Regular Expression For Duplicate Words

I'm a regular expression newbie, and I can't quite figure out how to write a single regular expression that would "match" any duplicate consecutive words such as:

Paris in the the spring.

Not that that is related.

Why are you laughing? Are my my regular expressions THAT bad??

Is there a single regular expression that will match ALL of the bold strings above?

Try this regular expression:

\b(\w+)\s+\1\b

Here \b is a word boundary and \1 references the captured match of the first group.

I believe this regex handles more situations:

/(\b\S+\b)\s+\b\1\b/

A good selection of test strings can be found here: http://callumacrae.github.com/regex-tuesday/challenge1.html

The below expression should work correctly to find any number of consecutive words. The matching can be case insensitive.
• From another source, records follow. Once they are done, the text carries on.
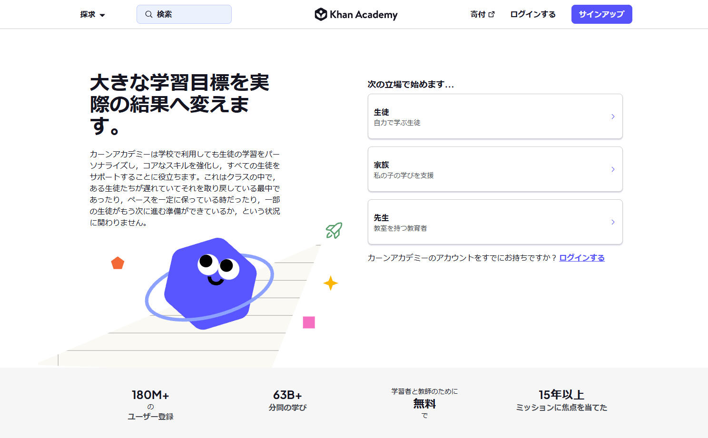Select the 先生 教室を持つ教育者 option

click(495, 222)
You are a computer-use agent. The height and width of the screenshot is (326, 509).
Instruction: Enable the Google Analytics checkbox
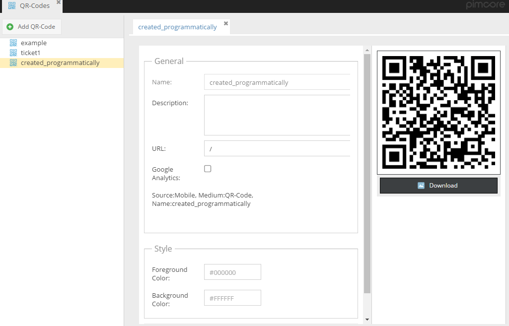[x=208, y=169]
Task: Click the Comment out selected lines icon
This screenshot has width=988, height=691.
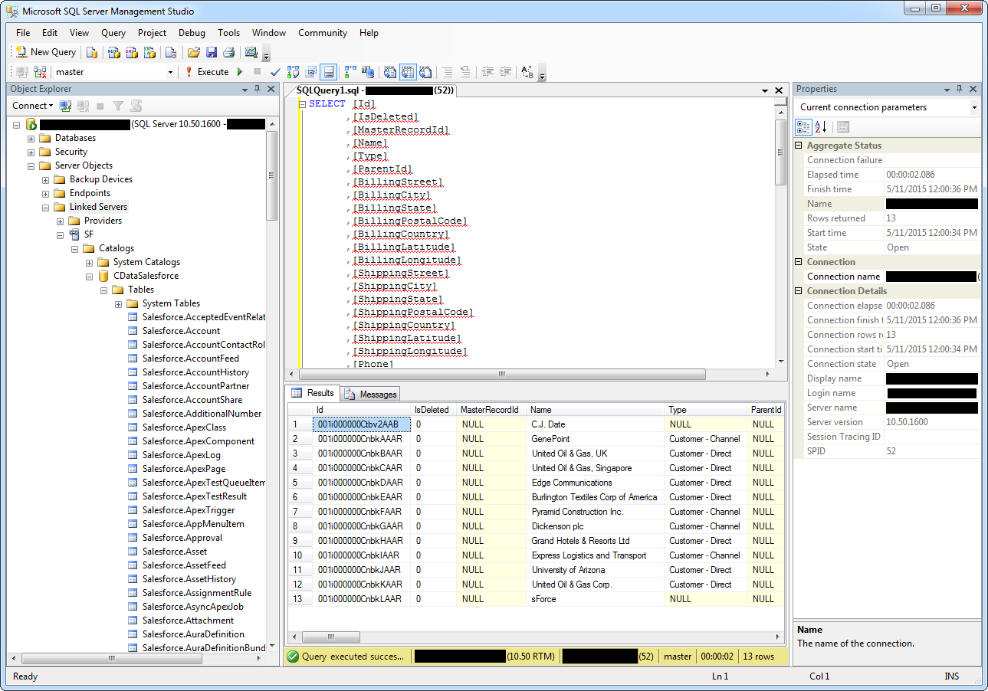Action: pos(448,72)
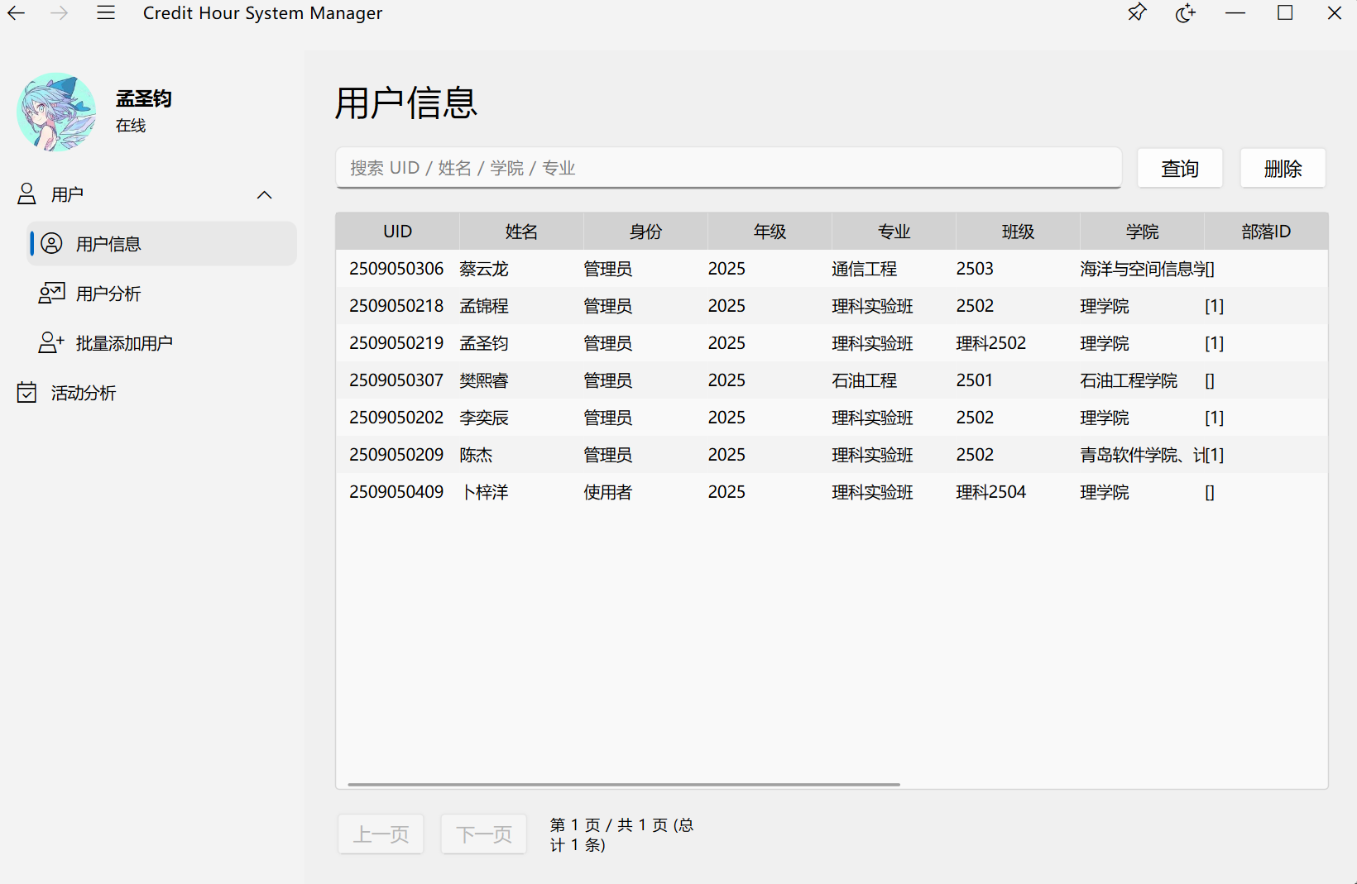
Task: Click the search UID input field
Action: coord(728,169)
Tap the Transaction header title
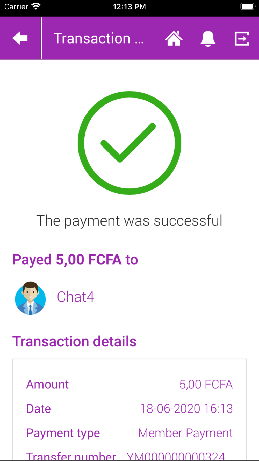Viewport: 259px width, 461px height. [98, 38]
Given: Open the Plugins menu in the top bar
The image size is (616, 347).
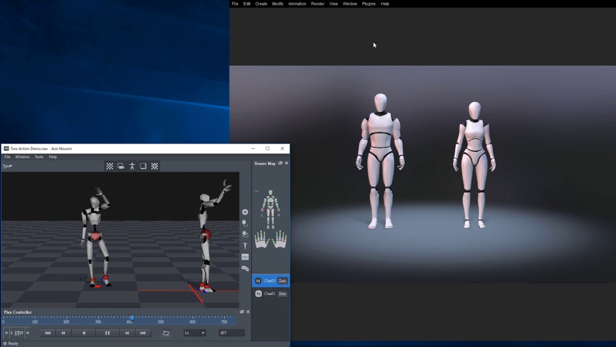Looking at the screenshot, I should click(368, 4).
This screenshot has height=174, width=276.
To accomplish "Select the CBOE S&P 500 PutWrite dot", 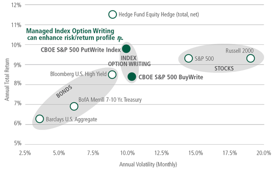I will click(126, 49).
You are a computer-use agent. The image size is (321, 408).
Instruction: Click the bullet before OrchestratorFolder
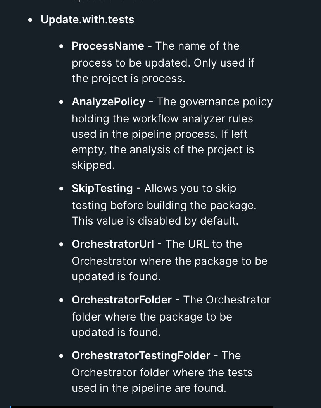[x=61, y=300]
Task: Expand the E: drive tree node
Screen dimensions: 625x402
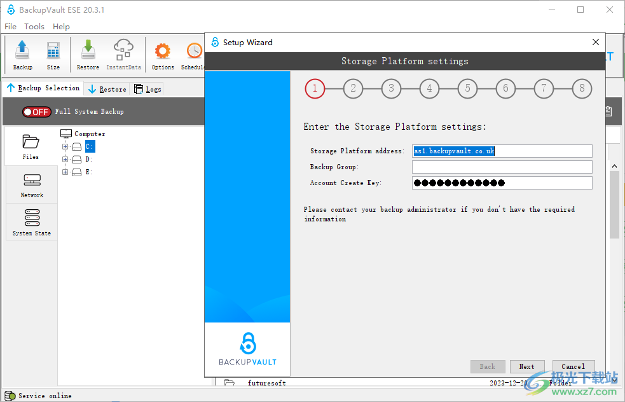Action: click(65, 172)
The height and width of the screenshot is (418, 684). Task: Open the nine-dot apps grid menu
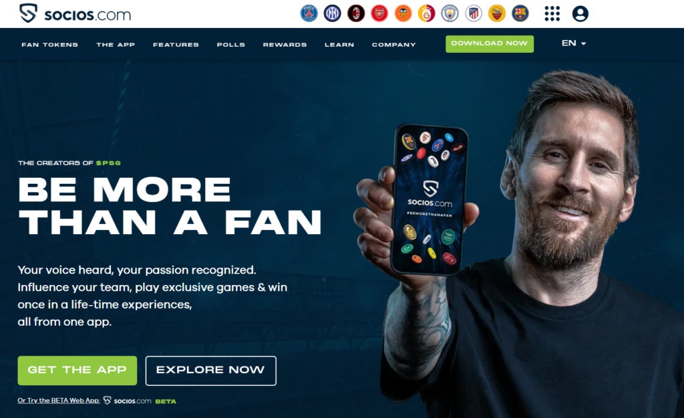(x=552, y=13)
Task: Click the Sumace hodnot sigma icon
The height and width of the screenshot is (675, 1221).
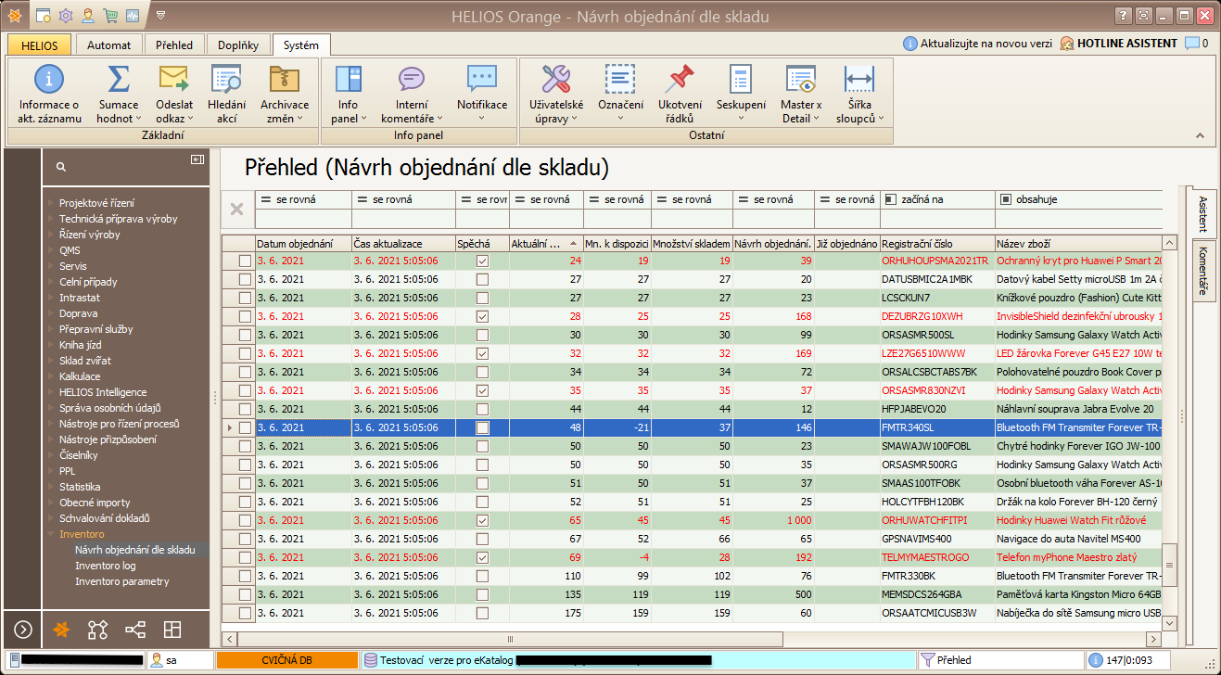Action: 118,81
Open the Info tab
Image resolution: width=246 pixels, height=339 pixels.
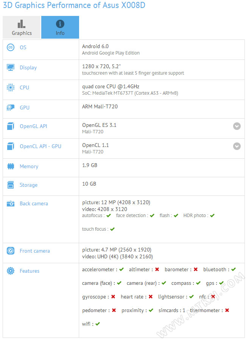click(60, 27)
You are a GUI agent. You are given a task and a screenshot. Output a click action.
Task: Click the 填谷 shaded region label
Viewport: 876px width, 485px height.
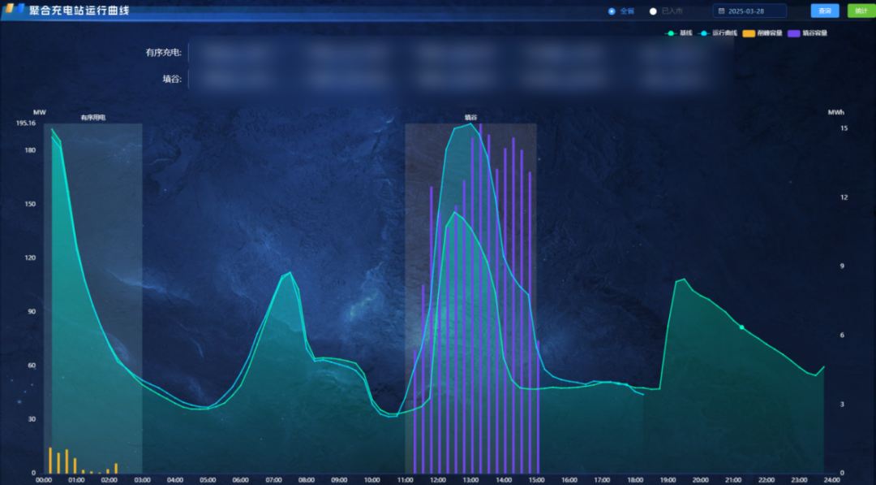[470, 118]
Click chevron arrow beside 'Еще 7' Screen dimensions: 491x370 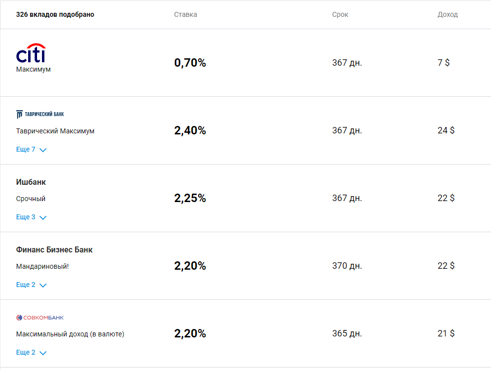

String regex = "\\b(\\w+)(\\s+\\1\\b)*";
Pattern p = Pattern.compile(regex, Pattern.CASE_INSENSITIVE);

Matcher m = p.matcher(input);

// Check for subsequences of input that match the compiled pattern
while (m.find()) {
     input = input.replaceAll(m.group(0), m.group(1));
}

Sample Input : Goodbye goodbye GooDbYe

Sample Output : Goodbye

Explanation:

The regex expression:

\b : Start of a word boundary

\w+ : Any number of word characters

(\s+\1\b)* : Any number of space followed by word which matches the previous word and ends the word boundary. Whole thing wrapped in * helps to find more than one repetitions.

Grouping :

m.group(0) : Shall contain the matched group in above case Goodbye goodbye GooDbYe

m.group(1) : Shall contain the first word of the matched pattern in above case Goodbye

Replace method shall replace all consecutive matched words with the first instance of the word.